NOTICE: FULL O2 Cluster Outage, January 3 - January 10th

O2 will be completely offline for a planned HMS IT data center relocation from Friday, Jan 3, 6:00 PM, through Friday, Jan 10

  • on Jan 3 (5:30-6:00 PM): O2 login access will be turned off.
  • on Jan 3 (6:00 PM): O2 systems will start being powered off.

This project will relocate existing services, consolidate servers, reduce power consumption, and decommission outdated hardware to improve efficiency, enhance resiliency, and lower costs.

Specifically:

  • The O2 Cluster will be completely offline, including O2 Portal.
  • All data on O2 will be inaccessible.
  • Any jobs still pending when the outage begins will need to be resubmitted after O2 is back online.
  • Websites on O2 will be completely offline, including all web content.

More details at: https://harvardmed.atlassian.net/l/cp/1BVpyGqm & https://it.hms.harvard.edu/news/upcoming-data-center-relocation

RoseTTAFold All-Atom on O2

HMS IT has received numerous requests for RoseTTAFold All-Atom to be installed as a global module to be accessed via the module load system. Unfortunately, due to the way that this application is configured, and its general unfriendliness to shared environments, we are unable to offer it at this time.

Target pointing data
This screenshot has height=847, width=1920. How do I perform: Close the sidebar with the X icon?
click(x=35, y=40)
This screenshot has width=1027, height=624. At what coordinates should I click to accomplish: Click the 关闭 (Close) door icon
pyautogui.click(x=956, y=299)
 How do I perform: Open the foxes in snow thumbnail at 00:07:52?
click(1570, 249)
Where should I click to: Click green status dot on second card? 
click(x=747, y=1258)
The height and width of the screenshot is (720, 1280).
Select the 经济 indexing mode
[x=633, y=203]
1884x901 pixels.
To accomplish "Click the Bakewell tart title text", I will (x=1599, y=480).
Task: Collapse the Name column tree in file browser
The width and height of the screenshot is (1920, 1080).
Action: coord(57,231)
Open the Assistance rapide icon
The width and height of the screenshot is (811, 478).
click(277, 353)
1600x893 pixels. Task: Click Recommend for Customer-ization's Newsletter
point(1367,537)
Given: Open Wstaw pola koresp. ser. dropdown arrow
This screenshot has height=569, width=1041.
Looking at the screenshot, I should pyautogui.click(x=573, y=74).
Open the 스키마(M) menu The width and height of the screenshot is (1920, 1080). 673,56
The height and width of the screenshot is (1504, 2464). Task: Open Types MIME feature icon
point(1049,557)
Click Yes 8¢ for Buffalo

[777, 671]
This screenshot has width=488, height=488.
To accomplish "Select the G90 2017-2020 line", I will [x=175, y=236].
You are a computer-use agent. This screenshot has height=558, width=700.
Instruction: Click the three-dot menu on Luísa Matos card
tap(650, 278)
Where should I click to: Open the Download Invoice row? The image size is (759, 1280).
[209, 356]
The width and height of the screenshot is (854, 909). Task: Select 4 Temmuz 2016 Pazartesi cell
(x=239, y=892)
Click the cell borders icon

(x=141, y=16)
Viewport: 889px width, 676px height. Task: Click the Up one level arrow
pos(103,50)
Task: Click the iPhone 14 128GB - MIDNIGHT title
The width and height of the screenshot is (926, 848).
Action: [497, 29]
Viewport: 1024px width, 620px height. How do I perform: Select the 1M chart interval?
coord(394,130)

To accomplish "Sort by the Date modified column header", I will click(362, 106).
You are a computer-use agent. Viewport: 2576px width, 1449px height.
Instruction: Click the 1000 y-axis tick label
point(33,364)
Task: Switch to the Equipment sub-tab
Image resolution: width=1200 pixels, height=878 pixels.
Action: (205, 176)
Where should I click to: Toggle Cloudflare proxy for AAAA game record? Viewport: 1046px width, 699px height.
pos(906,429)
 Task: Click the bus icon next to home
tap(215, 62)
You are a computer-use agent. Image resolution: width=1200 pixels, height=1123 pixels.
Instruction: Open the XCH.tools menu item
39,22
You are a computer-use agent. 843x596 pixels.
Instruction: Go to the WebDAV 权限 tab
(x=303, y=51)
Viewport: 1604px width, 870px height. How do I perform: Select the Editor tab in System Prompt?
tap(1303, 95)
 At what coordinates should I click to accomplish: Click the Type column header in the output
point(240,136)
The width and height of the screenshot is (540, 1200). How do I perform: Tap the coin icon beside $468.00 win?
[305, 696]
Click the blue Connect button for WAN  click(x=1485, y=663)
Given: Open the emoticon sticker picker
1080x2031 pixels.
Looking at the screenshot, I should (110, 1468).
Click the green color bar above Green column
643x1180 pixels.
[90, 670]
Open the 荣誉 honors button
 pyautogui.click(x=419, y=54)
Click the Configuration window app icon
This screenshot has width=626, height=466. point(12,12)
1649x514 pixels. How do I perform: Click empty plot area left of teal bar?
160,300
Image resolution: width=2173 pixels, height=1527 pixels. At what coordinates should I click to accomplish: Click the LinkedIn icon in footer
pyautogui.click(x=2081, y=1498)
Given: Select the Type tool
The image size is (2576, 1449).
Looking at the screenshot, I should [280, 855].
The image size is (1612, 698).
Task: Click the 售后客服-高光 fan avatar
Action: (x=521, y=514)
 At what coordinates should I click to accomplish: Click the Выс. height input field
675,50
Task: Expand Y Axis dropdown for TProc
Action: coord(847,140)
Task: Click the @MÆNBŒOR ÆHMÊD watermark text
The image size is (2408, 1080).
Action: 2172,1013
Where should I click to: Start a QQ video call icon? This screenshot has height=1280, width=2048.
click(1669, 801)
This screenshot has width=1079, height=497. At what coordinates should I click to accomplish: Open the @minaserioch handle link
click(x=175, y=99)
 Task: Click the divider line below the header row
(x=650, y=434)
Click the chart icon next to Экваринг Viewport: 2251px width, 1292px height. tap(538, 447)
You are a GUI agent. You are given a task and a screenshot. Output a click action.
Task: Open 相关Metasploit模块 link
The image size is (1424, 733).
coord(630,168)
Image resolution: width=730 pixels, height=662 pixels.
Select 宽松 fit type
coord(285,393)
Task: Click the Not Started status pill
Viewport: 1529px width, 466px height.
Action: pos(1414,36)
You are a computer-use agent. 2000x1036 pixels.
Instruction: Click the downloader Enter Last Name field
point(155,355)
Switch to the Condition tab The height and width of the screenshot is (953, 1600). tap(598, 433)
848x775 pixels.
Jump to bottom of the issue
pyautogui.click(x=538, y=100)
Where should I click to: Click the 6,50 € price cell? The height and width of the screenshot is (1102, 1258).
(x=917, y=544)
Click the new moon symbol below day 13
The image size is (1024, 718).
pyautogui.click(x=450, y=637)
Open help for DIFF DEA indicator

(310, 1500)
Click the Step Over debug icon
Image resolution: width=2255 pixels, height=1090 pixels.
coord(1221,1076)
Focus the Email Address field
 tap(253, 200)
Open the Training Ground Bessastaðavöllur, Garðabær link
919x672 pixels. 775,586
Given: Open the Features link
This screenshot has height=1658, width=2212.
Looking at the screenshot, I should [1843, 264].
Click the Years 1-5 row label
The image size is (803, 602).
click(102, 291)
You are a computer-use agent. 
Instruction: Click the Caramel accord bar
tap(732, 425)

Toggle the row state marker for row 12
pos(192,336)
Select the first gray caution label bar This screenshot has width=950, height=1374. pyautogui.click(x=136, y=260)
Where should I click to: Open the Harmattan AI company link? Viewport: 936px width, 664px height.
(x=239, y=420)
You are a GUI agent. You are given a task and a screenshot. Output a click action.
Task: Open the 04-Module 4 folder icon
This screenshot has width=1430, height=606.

- **GIVEN TASK A**
Return everything in the O2 outage notice from "This project will" down to "and lower costs.", word for word.
- **GIVEN TASK B**
Using the O2 outage notice, answer each of these briefly:
(i) During what time window on Jan 3 will O2 login access be turned off?
(ii) What must happen to jobs that are still pending when the outage begins?
(iii) What reasons does HMS IT give for not offering RoseTTAFold All-Atom as a global module?

- **TASK RESPONSE A**
This project will relocate existing services, consolidate servers, reduce power consumption, and decommission outdated hardware to improve efficiency, enhance resiliency, and lower costs.

- **TASK RESPONSE B**
(i) From 5:30 to 6:00 PM.
(ii) They will need to be resubmitted after O2 is back online.
(iii) The way the application is configured, and its general unfriendliness to shared environments.